Après avoir prêté ses talents à divers aristocrates, pour lesquels il a composé notamment les Suites pour violon et violoncelle seuls, les Concertos brandebourgeois et Le Clavier bien tempéré, Bach décide de conjuguer ses deux passions en devenant cantor – maître de chapelle et maître de choeur – à Leipzig, en 1723. C’est là que grandissent ses 20 enfants (10 décéderont en bas âge) tous dédiés à la musique. C’est là aussi que le prolifique compositeur écrit ses plus grands chefs-d’oeuvre: ses Passions, la Messe en si, L’Offrande musicale, et ses quelque 300 cantates.

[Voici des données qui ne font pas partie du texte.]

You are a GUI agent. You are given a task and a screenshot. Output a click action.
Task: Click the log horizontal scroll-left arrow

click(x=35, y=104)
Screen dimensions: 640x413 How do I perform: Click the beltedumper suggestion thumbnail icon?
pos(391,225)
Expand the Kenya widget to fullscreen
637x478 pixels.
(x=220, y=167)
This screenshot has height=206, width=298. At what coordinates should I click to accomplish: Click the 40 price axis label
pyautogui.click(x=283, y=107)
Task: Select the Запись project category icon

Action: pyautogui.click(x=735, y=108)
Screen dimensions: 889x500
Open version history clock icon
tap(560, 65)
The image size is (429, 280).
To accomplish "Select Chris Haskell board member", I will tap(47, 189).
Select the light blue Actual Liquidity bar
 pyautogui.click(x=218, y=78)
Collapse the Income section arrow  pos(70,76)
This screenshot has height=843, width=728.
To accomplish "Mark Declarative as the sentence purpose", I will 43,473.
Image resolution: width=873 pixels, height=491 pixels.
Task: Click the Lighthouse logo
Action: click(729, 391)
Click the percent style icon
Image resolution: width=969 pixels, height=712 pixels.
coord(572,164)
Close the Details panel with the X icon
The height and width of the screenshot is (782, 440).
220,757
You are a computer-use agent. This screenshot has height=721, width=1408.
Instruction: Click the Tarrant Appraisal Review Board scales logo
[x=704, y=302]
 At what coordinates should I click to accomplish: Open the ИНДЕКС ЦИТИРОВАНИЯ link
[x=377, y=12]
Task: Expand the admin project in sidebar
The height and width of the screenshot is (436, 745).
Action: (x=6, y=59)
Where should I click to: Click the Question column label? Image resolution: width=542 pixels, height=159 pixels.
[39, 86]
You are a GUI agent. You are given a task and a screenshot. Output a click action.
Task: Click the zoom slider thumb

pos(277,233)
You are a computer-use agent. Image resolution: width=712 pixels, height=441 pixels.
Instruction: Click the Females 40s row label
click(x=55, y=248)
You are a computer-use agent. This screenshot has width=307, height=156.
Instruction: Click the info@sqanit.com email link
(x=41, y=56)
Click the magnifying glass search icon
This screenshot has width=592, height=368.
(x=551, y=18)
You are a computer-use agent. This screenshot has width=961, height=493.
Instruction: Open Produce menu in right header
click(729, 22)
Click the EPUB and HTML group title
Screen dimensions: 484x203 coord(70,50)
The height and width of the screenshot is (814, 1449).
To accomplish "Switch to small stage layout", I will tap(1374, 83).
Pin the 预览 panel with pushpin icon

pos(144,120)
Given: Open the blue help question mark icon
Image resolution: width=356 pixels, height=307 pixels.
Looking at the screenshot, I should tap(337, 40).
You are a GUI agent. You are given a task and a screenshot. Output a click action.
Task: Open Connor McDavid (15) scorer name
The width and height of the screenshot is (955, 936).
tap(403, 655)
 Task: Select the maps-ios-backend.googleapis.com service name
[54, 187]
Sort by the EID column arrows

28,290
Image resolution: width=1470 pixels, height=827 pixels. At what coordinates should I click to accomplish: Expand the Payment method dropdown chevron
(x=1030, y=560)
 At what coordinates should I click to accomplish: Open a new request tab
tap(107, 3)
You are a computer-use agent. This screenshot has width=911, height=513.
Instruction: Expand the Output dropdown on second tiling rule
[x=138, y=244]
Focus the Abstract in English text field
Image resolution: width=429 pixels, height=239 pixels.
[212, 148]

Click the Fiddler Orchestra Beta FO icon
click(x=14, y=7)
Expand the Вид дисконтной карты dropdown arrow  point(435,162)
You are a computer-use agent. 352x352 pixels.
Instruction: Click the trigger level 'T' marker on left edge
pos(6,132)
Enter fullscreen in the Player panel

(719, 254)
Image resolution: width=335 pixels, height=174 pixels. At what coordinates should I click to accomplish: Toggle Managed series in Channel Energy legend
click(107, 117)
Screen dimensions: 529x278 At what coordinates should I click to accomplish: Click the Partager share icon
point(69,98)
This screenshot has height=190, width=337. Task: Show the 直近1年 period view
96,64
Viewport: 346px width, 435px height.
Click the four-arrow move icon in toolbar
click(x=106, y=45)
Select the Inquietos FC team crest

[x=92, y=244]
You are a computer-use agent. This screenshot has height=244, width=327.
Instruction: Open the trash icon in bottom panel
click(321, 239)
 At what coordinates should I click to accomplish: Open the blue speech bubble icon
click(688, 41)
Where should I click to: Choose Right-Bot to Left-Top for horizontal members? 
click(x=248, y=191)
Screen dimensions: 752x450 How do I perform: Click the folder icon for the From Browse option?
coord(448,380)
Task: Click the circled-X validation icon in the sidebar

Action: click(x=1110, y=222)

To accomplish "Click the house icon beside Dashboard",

Pourtant, Leipzig n’est pas tellement fière de son cantor. La communauté trouve ses oeuvres beaucoup trop complexes et beaucoup trop émotives. Aussi Bach est-il en brouille constante avec ses employeurs, car s’il est un point sur lequel il est intransigeant, c’est bien la musique. Un de ses turbulents étudiants ayant voulu le confronter l’a appris à ses dépens: «Ton basson vêle comme une vieille chèvre», lui aurait-il dit, en dégainant l’épée. Bach continuera donc de défriser les bigots avec son intense jeu d’orgue, puis se mettra peu à peu à des compositions qui n’intéresseront que lui et qui feront office de testament, telle L’Art de la fugue. Atteint de cécité, il meurt en 1750 des suites d’une opération aux yeux.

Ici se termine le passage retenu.